- Passage to read
Of course the biggest deal is the principle. For example, what would you do if today they found another set of "Dead Sea Scrolls" that had 10 manuscripts from the early 2nd century (i.e. earlier than anything we have today) ? What if those manuscripts all unanimously (and being the "earliest and best" manuscripts) left out John 14-16? What about Colossians 2? Hebrews 7? Matthew 18? Would you be concerned then?

There is also the matter that we do indeed get doctrinal assistance from the John passage especially - regarding judging, discipline, adultery and the like. Either the Bible is the Bible or it isn't.

But more to the point, you can't argue that preservation is accomplished by having the wrong parts perserved for 95%+ of the Church, and that then God "rescues" His Church (which of course is too dumb to know the real Scriptures) through pagans who actually hate the Scriptures.

If we were in court, and I asked you, did the man hit that woman, and you had 300 witnesses who knew the man and woman intimately, were well respected in the community and each unanimously said, "no" and then we had 2 or three who were known to bear a grudge against the man, who had expressed their hatred for him, and their hope that he would be cast into prison, well before the incident, and then claimed that he did, whom would you believe?


----------



## kevin.carroll (Jul 12, 2005)

> _Originally posted by fredtgreco_
> 
> 
> > _Originally posted by biblelighthouse_
> ...



Bad analogy....but you know that!  Hehehe, man I miss seeing you Fred!


----------



## biblelighthouse (Jul 12, 2005)

> _Originally posted by fredtgreco_
> 
> Joe,
> 
> Of course the biggest deal is the principle. For example, what would you do if today they found another set of "Dead Sea Scrolls" that had 10 manuscripts from the early 2nd century (i.e. earlier than anything we have today) ? What if those manuscripts all unanimously (and being the "earliest and best" manuscripts) left out John 14-16? What about Colossians 2? Hebrews 7? Matthew 18? Would you be concerned then?



I wouldn't like it. But I would also be wrong to ignore it.

Let's talk about 1 John 5:7 for a moment. I think the doctrinal power of that verse FAR outweighs that of Mark 16 or the pericope adulterae. I would absolutely LOVE to be able to turn to that one single passage as an authoritative refutation of anti-Trinitarian groups like the Jehovah's Witnesses.

But the "power" of such a prooftext is neither an argument for or against its canonicity. My personal "liking" of that verse is not an argument for it either. In fact, it doesn't even matter that the Trinitarian statement made by the verse is _true_ . . . Lot's of things are true that are nevertheless not part of Scripture.

I certainly have not studied textual transmission and textual criticism to the extent you have. But I have at least done _some_ research on the background of 1 John 5:7. And I honestly cannot see how _anyone_ (except perhaps a KJV onlyist) could justify its inclusion in any modern translation of the Bible. The Trinitarian formula of 1 John 5:7 simply did not exist in the original.

Do you agree with me on 1 John 5:7? If not, then why not?

But if so, then do you see how that Mark 16 and John 7:53-8:11 would have to be discussed under the same terms? Or is it just their lengths that trouble you? And if so, how short does a Bible passage have to be in order to be eligible for textual criticism?

- Written instruction 1
List the Bible passages the forum thread names in its hypothetical about newly discovered early manuscripts.
- Written instruction 2
In the forum thread, which verse does biblelighthouse say has doctrinal power that far outweighs that of Mark 16 or the pericope adulterae?
Base every response solely on the forum thread.

Element lookup records
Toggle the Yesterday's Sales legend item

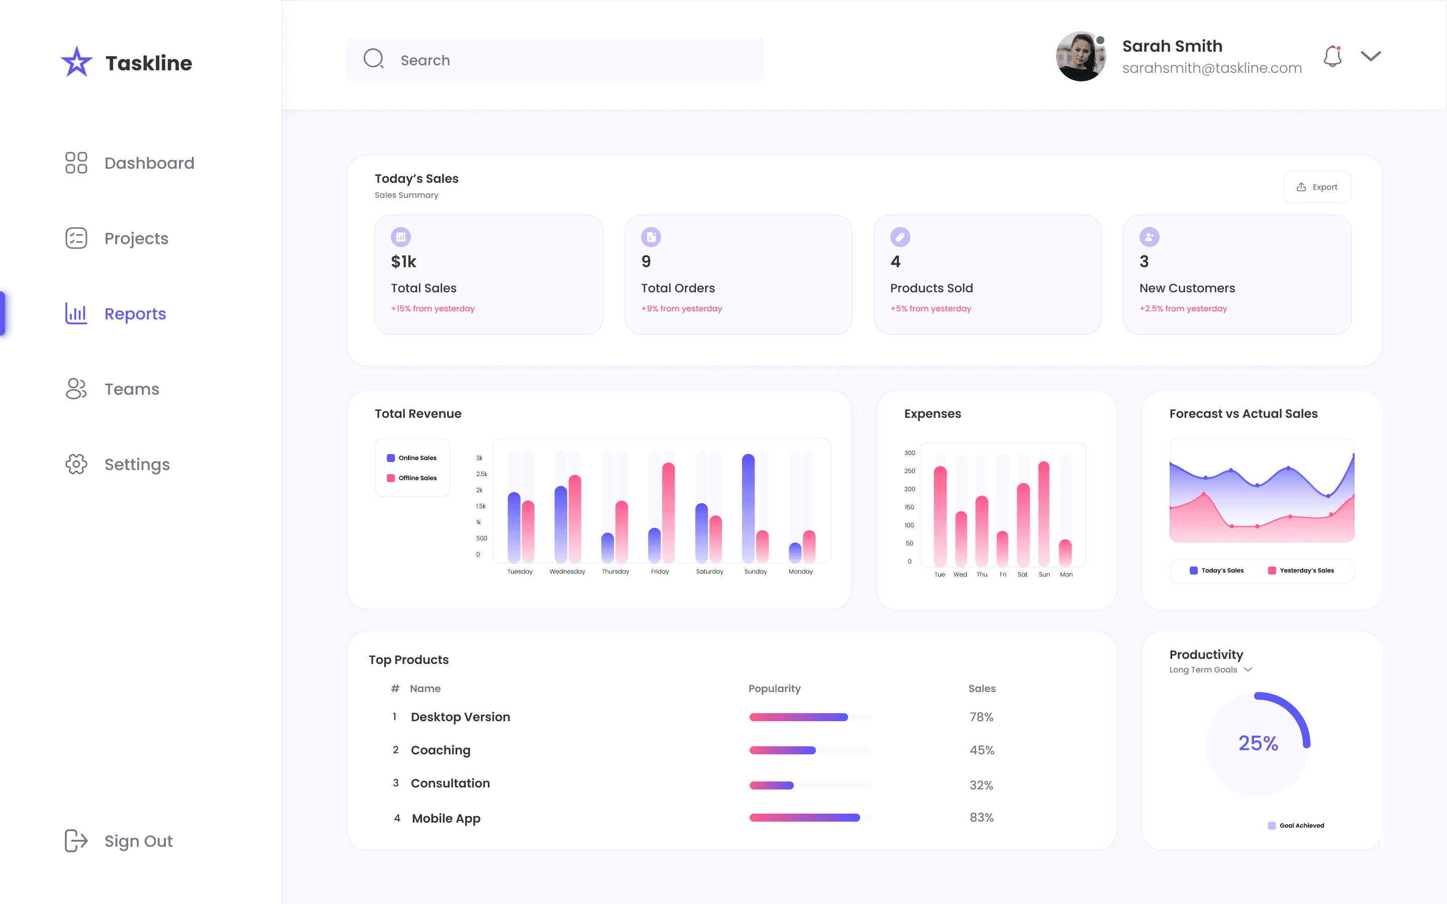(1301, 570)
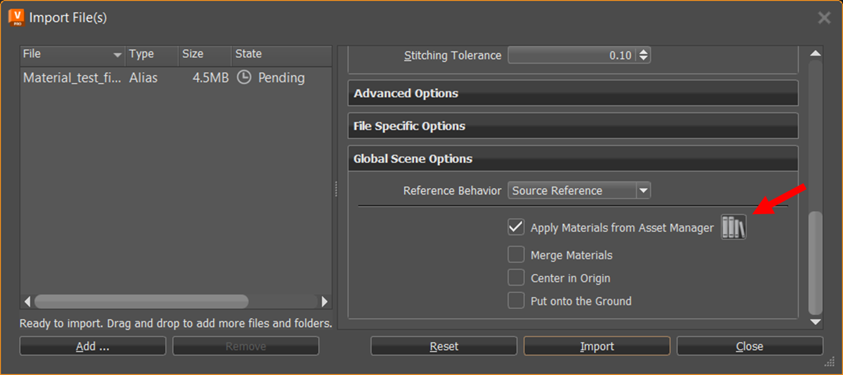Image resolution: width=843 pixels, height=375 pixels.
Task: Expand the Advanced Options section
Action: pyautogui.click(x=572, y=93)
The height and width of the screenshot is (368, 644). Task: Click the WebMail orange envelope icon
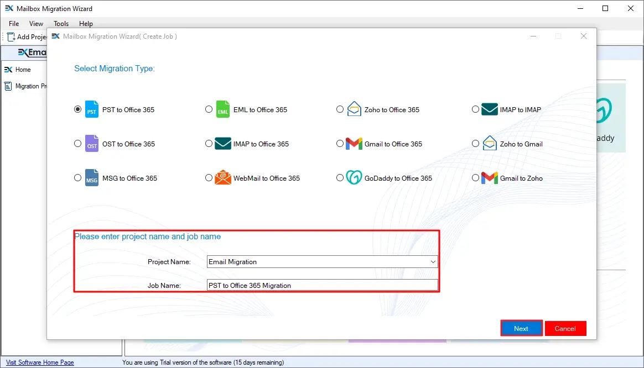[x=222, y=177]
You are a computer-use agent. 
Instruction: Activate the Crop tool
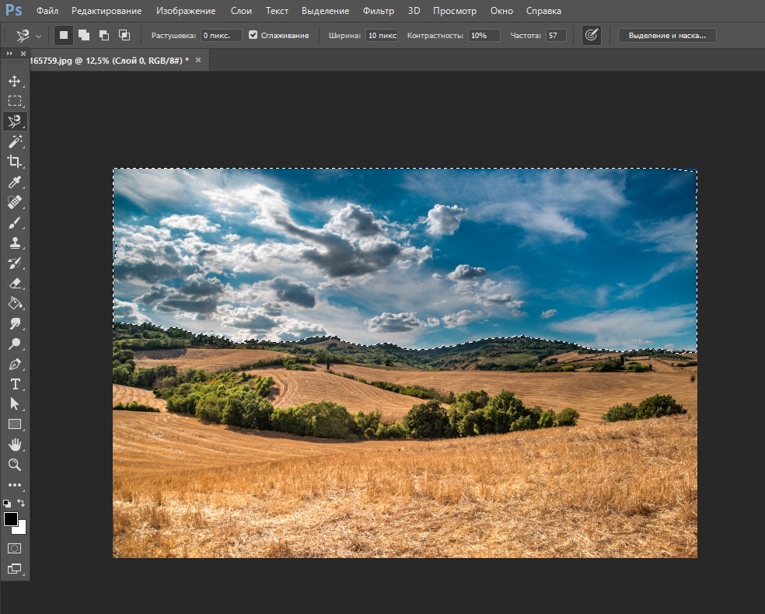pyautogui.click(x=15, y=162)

- Output 1
John 14-16, Colossians 2, Hebrews 7, Matthew 18

- Output 2
1 John 5:7